Tuesday, December 29, 2020

i am rocketing free

i am rocketing free from so many grips
it is proudly my day to rock and stand
no one can bend me much

where are the ushers security to restrain
my remaining jabs at beauty surrender
today i'm getting what i'm feeling

this moment is about just keeping going
in this or the opposite direction
it doesn't matter because i'm free
 
 
 
by Mike
"for Hoolie"

Thursday, December 24, 2020

Stabbing gyroscope

what a nifty little weapon
superior even to the double bullets connected to a chain 
which are meant to cut you in half
the stabbing gyroscope covets reality itself
and takes out its purpose 
and changes it to nothing
i punish the present moment with obliteration
there are no triggers only my deepest impulses
which are all fears
 
 
 
by Reptily
"Amen."

Tuesday, December 22, 2020

Opportunistic infection

Dr. Donna Thong and Peg whispered through the ancient stone glory hole of at least 9" in depth. It must once have been a Cuban prison. 

DR. THONG: I'm remembering Mike and the abdominal surgery I performed on him when I had my patio studio. 

PEG: That's after you were a Fanny-Girl temp out in Dead Beet Chank. 

DR. THONG: You know friends do continue to self-realize when you're not around. 

PEG: But you've always had emotions for Mike. Two swimmers in one pool or another. 

DR. THONG: He told me his intestines smelled like latex for months afterward. 

PEG: He sat up on the table fresh like a baby, glass bottles tinkling against the IV stand. 

DR. THONG: You remember the story like a song. 

PEG: The one that got away.

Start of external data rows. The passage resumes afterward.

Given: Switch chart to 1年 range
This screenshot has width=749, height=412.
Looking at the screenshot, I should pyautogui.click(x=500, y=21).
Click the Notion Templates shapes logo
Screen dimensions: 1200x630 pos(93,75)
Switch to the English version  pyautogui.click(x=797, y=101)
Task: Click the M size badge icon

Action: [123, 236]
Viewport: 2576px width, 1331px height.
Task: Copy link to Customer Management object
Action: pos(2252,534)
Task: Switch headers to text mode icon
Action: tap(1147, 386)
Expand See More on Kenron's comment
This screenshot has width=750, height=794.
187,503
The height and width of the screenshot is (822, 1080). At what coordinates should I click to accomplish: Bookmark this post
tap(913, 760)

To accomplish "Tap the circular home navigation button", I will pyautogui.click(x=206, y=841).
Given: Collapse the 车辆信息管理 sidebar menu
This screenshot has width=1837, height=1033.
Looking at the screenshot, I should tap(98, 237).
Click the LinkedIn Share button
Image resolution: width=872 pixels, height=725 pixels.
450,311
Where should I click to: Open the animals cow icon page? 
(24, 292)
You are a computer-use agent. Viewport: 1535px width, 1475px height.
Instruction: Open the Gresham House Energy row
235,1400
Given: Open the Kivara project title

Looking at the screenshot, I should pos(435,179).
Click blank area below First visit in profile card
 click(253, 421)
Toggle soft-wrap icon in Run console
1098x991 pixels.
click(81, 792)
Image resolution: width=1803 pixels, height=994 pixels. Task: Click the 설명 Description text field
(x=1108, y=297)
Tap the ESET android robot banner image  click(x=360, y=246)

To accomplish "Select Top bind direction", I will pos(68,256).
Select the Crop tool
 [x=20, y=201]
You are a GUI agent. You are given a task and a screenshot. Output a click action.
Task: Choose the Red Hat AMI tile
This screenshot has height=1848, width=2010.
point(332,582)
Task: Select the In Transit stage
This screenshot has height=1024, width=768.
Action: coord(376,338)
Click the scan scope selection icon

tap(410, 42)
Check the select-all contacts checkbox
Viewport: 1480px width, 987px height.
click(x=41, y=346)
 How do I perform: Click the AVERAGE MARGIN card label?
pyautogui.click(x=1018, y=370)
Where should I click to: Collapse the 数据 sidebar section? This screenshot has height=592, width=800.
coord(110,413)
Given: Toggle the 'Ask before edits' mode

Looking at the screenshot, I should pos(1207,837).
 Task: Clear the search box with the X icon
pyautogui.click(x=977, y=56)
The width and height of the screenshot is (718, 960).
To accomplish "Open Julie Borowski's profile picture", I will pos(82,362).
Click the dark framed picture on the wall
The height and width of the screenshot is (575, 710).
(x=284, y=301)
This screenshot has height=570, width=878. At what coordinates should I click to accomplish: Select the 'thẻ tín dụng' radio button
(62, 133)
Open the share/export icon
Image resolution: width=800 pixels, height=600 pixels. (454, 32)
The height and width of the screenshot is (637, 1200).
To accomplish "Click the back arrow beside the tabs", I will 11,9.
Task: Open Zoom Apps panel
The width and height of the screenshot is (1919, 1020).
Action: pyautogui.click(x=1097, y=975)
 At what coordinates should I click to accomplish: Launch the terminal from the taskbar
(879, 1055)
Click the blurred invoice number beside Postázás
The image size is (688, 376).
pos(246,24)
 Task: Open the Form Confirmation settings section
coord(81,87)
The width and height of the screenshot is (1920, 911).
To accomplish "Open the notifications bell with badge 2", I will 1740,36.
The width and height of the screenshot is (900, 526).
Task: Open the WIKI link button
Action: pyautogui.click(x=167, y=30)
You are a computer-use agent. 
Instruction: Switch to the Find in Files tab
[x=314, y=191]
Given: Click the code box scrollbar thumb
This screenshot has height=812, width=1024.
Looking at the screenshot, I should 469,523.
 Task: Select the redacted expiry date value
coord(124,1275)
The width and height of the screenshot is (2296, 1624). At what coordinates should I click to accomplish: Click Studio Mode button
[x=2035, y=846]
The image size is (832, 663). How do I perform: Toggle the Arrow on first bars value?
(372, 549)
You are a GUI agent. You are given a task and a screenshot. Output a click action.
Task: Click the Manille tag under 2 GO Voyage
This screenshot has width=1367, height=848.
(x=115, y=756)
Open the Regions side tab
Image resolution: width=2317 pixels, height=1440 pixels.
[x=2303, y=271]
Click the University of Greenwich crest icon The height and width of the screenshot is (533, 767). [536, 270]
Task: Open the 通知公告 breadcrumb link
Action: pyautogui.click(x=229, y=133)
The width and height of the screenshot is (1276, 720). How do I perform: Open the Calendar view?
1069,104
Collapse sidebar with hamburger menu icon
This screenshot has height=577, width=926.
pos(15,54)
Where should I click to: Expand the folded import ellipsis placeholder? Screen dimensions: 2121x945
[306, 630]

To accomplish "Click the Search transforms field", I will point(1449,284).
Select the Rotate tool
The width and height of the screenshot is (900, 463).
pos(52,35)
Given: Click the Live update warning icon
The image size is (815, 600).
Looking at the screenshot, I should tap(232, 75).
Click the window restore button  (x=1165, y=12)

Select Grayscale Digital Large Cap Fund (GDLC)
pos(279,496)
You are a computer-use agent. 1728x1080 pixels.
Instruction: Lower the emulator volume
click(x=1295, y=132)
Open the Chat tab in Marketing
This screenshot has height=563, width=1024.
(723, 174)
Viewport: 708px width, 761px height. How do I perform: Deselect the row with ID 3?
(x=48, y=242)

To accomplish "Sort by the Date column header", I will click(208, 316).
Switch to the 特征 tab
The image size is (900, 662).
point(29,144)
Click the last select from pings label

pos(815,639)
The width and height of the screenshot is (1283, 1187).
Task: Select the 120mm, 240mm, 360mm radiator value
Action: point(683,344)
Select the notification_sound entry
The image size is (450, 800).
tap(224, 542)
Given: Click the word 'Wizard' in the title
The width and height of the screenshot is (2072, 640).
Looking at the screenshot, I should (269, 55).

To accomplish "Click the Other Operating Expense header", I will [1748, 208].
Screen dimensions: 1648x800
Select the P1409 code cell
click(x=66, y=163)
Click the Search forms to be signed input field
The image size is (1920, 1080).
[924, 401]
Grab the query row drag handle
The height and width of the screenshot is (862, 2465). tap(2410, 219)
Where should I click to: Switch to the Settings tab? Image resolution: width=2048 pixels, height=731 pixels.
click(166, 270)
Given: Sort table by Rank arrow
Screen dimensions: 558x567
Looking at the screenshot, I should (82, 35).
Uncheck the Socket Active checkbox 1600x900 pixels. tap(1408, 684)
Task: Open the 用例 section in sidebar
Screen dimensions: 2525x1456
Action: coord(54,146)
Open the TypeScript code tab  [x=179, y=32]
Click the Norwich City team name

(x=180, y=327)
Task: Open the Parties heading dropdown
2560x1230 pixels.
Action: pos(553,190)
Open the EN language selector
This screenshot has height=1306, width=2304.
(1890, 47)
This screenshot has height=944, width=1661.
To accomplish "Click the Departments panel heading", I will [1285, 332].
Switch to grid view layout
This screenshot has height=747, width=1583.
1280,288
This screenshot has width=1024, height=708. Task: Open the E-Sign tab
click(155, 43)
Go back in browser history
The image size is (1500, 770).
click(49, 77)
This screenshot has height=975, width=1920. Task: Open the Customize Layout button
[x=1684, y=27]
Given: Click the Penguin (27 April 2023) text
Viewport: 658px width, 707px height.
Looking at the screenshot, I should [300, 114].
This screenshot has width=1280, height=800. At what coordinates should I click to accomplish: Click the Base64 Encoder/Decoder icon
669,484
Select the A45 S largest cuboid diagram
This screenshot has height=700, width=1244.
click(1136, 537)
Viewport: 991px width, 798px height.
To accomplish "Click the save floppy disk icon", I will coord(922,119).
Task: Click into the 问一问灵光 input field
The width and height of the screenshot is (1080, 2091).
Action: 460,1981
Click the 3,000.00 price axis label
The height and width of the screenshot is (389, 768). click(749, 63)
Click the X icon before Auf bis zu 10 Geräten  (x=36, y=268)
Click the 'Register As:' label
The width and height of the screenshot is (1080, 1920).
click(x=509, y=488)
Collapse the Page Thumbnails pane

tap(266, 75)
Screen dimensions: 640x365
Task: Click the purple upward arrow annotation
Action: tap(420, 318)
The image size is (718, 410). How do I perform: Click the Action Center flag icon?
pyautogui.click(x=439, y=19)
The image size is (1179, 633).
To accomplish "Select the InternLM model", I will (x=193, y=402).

But what of the others?

LAMENT OF THE OTHERS

by DONNA

it seemed as if they entered willingly

following their noses to my kitchen

i thought most necromancy to be weak

but the bottom of the pie was crispy

followed by stepping out of doors to neck

that first incision leading to the next

we woke among discarded vials of heparin

ecstatic still in the wane of hydrocodone

ready to renew our grunted oaths

until the next opportunistic infection. 


 


Sunday, December 13, 2020

I hope that my illness takes you hostage

I hope my illness takes you hostage
perhaps i could pay you back

For all the times the thriving version
stood in a more perfect path

I hope I make it difficult to 
turn away as I linger

Your shackles chains and branks are lashed to
my beatific fingers
 
I can still see you in the middle 
of a constricting circle

Your necks are craned and faces cluttered
with shadows of this miracle
 
 

by Ilyn
"Not long for Illinois."




Friday, December 11, 2020

without believing, expecting

agreeable moment sitting facing
feeling all of you in my screen

and even when i turn away
i see a safe place with warm 
 
lighting, bearing my things.
The less hope keeps distributing, 
 
it must be focusing, condensing
the opposite of kaleidoscoping;
 
i'm eating all the crazy dreams, 
sucking only what i need from my
 
intestines, short-sighting, all
without believing, expecting
 
 
 
By Jan Jr.

Tuesday, December 8, 2020

predators


i hate the middle-of-the-boat assholes, center-of-the-herd butts
but out here in the fringes, you are weak

what's with the arm twisters, the climbing-on-shoulders nuts?
you're alone with your righteousness, freak
 
brother, loner, impossible to figure, full tank, adjacent
we've lived the same life but we auto-fear, trigger happy

they are lifted by the tendrils of their fecund archetypes
they effortlessly grow virtue like a fingernail or polyp

we are in satellites, fire wagons, sinister life rafts needing 
not shedding weight
 
what about the sanctioned predators at the apex of the pack, 
smugly leaning back?



by Ilyn

Saturday, December 5, 2020

They have to mine the muscle memories

They have to mine the muscle memories or else they could leave us out entirely from the battlefields. The players' physical responses are only relevant insofar as their hand-eye coordination. The animation, the realness, comes from my own live-action experiences and instincts. I have to be at least partly paying attention for my own physical responses --even stomach acids are measured-- to kick in. At least the K's always win. I'd hate to experience death again. 
 
Some of the players I recall this guy Ken who viscera really seemed to match mine maybe from his generations of farming. He was shy to fight and almost made me switch into mate mode by wandering back toward the cliffs, some of the abandoned ones, when there were plenty of flakes to scoop up and showing off to do with simple evasions of their little sling-shot stones.